WORK INSTRUCTIONS:
The answer must consist of every line from the entries that holds the word "Follow".

RECORDS SHOWN:
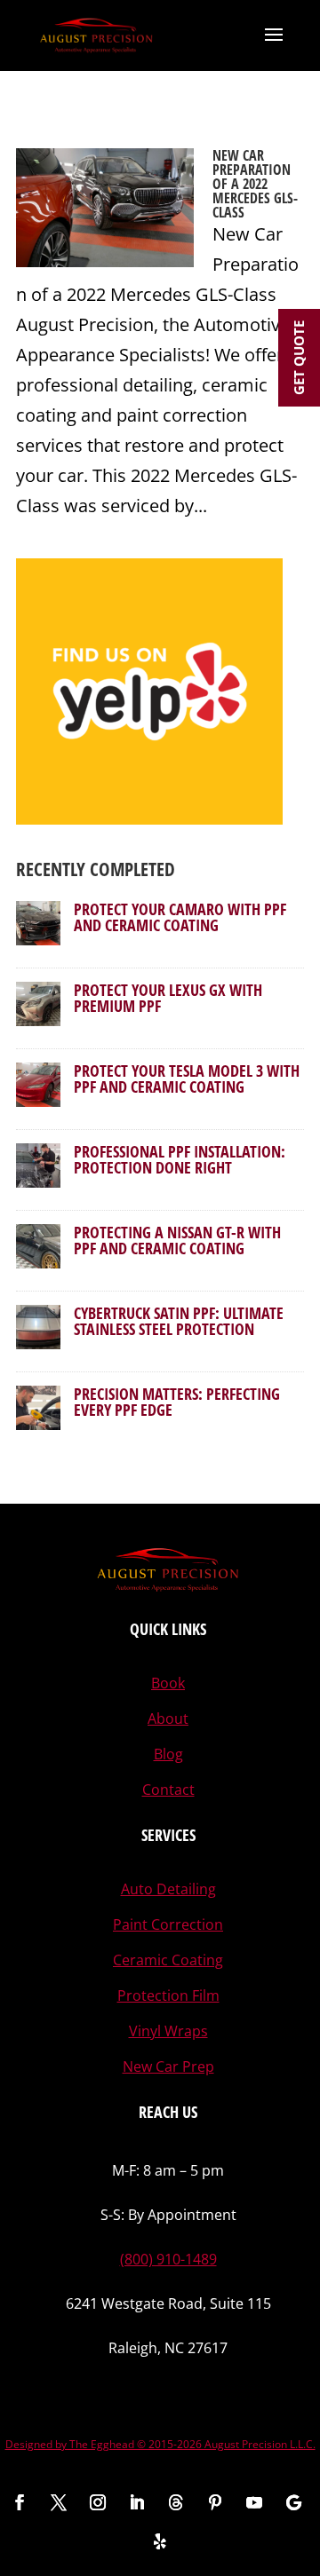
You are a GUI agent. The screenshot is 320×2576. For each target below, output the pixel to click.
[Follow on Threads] (176, 2502)
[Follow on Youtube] (254, 2502)
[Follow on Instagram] (98, 2502)
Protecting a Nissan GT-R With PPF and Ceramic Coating (177, 1240)
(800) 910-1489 (168, 2259)
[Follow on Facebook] (20, 2502)
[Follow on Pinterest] (215, 2502)
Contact (168, 1789)
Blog (168, 1754)
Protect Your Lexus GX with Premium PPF (168, 997)
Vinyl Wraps (168, 2031)
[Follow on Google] (293, 2502)
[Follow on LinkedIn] (137, 2502)
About (168, 1718)
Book (168, 1683)
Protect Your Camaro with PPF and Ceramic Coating (180, 917)
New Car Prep (168, 2066)
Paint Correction (168, 1924)
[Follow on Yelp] (160, 2541)
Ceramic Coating (168, 1960)
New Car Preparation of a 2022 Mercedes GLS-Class (255, 184)
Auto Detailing (168, 1889)
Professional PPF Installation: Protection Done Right (179, 1159)
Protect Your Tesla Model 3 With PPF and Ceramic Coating (187, 1078)
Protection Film (168, 1995)
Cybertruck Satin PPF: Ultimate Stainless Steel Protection (179, 1320)
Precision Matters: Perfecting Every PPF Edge (177, 1401)
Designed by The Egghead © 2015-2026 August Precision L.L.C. (160, 2444)
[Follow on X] (59, 2502)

ANSWER TO THE PROBLEM:
[Follow on Threads] (176, 2502)
[Follow on Youtube] (254, 2502)
[Follow on Instagram] (98, 2502)
[Follow on Facebook] (20, 2502)
[Follow on Pinterest] (215, 2502)
[Follow on Google] (293, 2502)
[Follow on LinkedIn] (137, 2502)
[Follow on Yelp] (160, 2541)
[Follow on X] (59, 2502)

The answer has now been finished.